TASK TO CARRY OUT: How many lines in the rows below contain the string "header"? Case counts. Reply with the number alone.

==================================================

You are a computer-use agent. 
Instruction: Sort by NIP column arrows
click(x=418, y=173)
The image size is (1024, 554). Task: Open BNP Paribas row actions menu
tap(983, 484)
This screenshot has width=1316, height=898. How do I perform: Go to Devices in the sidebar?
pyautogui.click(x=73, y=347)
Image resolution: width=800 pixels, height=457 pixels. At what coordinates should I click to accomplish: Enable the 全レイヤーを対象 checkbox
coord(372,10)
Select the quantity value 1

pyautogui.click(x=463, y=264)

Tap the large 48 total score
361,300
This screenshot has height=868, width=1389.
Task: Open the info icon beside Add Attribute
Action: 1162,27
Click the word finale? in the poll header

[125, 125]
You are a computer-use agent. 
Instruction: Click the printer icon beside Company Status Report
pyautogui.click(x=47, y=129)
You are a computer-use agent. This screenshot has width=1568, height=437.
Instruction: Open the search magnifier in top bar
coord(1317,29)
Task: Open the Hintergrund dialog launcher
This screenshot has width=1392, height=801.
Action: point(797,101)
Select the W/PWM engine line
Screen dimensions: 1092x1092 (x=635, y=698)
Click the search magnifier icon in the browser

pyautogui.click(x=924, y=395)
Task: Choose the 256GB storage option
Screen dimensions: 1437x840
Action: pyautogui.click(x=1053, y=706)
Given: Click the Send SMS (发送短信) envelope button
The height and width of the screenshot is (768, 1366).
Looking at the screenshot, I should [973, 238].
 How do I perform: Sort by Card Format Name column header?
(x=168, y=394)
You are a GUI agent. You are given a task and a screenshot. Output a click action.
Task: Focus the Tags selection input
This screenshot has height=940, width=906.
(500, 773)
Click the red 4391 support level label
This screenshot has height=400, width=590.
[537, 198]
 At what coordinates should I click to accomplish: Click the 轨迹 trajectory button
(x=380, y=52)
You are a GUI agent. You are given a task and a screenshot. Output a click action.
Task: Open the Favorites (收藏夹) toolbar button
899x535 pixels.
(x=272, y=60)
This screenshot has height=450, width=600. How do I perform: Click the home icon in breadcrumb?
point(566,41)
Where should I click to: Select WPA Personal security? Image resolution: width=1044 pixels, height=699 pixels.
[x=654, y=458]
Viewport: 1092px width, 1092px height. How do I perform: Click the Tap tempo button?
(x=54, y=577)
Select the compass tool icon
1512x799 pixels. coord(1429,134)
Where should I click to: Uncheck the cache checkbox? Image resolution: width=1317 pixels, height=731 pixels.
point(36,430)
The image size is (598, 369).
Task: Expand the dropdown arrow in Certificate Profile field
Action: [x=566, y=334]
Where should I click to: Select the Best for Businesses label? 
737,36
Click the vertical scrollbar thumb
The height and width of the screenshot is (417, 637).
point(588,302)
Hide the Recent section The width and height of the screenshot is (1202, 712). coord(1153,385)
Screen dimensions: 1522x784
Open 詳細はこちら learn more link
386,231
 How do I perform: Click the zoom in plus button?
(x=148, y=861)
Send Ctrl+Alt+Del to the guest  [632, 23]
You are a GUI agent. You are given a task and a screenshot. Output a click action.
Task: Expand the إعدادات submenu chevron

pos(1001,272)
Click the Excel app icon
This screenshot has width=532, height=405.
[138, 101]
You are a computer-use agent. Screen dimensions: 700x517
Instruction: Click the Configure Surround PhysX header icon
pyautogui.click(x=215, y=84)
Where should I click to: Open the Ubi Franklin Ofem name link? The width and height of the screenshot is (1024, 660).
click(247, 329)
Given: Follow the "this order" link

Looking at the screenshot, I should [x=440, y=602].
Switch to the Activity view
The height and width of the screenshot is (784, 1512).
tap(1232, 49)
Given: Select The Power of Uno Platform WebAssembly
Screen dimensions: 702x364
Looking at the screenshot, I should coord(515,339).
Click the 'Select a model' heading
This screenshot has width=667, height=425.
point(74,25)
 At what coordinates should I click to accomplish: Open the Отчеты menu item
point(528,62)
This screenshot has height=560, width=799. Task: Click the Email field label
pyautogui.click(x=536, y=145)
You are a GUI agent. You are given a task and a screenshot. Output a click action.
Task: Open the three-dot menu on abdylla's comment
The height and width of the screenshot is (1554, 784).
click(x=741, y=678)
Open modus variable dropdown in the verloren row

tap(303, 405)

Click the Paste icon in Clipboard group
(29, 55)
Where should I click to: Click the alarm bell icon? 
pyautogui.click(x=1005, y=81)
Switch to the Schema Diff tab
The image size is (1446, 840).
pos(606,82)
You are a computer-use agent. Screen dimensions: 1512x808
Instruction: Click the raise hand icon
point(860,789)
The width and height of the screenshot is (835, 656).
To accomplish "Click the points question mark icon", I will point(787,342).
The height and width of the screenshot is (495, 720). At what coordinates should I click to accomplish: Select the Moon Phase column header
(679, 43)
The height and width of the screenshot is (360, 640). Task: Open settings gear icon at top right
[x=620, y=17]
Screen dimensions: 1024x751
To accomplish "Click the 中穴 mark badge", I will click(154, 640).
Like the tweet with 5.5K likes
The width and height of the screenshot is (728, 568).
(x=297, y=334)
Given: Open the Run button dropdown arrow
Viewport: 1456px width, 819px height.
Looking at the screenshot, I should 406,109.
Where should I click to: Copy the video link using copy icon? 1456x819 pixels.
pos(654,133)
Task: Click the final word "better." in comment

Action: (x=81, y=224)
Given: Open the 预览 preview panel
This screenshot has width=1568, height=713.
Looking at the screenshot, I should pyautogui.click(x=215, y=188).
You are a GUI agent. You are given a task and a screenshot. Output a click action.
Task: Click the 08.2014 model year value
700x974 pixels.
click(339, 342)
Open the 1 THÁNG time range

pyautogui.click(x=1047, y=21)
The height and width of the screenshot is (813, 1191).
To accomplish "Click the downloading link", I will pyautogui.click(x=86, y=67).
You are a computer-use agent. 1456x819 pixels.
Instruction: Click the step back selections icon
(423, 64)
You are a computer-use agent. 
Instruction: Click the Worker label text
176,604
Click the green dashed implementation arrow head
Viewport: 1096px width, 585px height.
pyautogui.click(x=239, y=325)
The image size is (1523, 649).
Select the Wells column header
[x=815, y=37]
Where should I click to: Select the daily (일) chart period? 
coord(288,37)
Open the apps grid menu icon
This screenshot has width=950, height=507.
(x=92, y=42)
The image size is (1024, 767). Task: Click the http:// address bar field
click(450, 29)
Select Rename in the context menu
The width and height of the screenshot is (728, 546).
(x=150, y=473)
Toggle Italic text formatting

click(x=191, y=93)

==================================================

CORRECT ANSWER: 5